Copy exactly, and copy only, the lines from the one bearing "Image resolution: width=230" through the final line of the records.

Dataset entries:

=-=-=

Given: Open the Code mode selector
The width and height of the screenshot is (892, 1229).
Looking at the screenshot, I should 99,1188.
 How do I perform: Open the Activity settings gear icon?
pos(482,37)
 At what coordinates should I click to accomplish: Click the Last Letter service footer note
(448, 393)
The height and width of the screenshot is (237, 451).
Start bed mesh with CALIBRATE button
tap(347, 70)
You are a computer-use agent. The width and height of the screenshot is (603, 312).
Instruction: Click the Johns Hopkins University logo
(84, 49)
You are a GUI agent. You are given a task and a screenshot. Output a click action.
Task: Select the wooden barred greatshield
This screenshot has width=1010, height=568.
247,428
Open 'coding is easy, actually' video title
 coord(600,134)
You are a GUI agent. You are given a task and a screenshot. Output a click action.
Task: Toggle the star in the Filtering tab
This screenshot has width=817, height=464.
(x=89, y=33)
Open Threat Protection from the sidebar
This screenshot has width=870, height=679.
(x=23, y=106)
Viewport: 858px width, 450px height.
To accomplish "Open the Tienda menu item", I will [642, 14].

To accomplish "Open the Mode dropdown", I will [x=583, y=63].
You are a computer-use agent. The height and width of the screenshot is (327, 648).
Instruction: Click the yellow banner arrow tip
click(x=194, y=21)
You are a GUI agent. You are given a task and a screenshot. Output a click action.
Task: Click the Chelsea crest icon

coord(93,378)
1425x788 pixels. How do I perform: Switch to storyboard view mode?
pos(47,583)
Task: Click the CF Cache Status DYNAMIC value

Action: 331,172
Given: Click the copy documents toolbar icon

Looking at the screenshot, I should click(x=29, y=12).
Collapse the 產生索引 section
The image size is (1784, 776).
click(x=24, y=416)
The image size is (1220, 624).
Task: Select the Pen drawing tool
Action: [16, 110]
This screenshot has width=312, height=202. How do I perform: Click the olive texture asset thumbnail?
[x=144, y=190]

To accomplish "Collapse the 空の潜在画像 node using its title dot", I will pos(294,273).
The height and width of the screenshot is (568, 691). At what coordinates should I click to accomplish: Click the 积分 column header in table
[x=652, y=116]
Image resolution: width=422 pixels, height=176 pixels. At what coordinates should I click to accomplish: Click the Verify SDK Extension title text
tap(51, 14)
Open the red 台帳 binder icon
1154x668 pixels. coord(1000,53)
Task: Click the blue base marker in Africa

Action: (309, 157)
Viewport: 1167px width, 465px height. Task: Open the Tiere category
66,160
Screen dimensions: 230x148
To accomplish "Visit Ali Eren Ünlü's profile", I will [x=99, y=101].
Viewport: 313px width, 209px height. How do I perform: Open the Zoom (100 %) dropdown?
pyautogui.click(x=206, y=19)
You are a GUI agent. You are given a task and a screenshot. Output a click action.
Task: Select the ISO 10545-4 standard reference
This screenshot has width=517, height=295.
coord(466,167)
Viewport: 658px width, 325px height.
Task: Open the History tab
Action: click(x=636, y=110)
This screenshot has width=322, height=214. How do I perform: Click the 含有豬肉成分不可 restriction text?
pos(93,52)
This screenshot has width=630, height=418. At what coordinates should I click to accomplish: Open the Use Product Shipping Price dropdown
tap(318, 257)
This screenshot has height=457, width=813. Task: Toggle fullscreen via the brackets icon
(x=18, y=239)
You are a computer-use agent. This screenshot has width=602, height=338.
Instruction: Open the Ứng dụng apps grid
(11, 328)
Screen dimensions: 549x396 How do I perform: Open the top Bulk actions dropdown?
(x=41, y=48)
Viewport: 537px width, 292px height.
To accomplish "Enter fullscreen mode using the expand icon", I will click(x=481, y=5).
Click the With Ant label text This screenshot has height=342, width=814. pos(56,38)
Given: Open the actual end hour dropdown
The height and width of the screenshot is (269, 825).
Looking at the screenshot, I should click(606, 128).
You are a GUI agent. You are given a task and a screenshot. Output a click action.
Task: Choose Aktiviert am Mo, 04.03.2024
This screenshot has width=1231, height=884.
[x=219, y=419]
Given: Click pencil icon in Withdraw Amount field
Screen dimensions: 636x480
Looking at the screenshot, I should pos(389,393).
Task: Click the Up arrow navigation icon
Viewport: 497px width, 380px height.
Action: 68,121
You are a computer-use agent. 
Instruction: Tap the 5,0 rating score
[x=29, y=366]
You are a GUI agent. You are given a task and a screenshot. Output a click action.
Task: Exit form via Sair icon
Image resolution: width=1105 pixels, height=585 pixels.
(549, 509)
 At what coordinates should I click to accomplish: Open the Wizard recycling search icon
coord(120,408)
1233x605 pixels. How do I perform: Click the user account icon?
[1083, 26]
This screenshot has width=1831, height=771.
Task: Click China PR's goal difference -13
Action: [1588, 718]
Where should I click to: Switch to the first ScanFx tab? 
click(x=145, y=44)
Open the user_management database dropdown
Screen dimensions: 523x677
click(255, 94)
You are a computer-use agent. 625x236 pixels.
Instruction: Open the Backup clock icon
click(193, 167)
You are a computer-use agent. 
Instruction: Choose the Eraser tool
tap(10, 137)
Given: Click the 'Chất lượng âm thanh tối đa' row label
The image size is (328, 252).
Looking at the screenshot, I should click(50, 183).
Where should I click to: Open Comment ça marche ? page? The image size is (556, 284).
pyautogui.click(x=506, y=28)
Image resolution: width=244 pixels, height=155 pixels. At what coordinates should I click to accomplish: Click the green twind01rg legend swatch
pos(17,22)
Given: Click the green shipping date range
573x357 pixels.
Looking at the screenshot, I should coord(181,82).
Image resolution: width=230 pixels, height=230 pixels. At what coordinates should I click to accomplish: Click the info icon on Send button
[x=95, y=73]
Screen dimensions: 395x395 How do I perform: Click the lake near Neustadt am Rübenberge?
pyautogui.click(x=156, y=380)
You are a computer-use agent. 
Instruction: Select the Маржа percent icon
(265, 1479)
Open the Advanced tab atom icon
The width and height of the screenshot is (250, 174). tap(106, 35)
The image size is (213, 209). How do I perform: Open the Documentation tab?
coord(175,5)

=-=-=

| Response area |
Image resolution: width=230 pixels, height=230 pixels. At what coordinates should I click to accomplish: Click the info icon on Send button
[x=95, y=73]
Screen dimensions: 395x395 How do I perform: Click the lake near Neustadt am Rübenberge?
pyautogui.click(x=156, y=380)
You are a computer-use agent. 
Instruction: Select the Маржа percent icon
(265, 1479)
Open the Advanced tab atom icon
The width and height of the screenshot is (250, 174). tap(106, 35)
The image size is (213, 209). How do I perform: Open the Documentation tab?
coord(175,5)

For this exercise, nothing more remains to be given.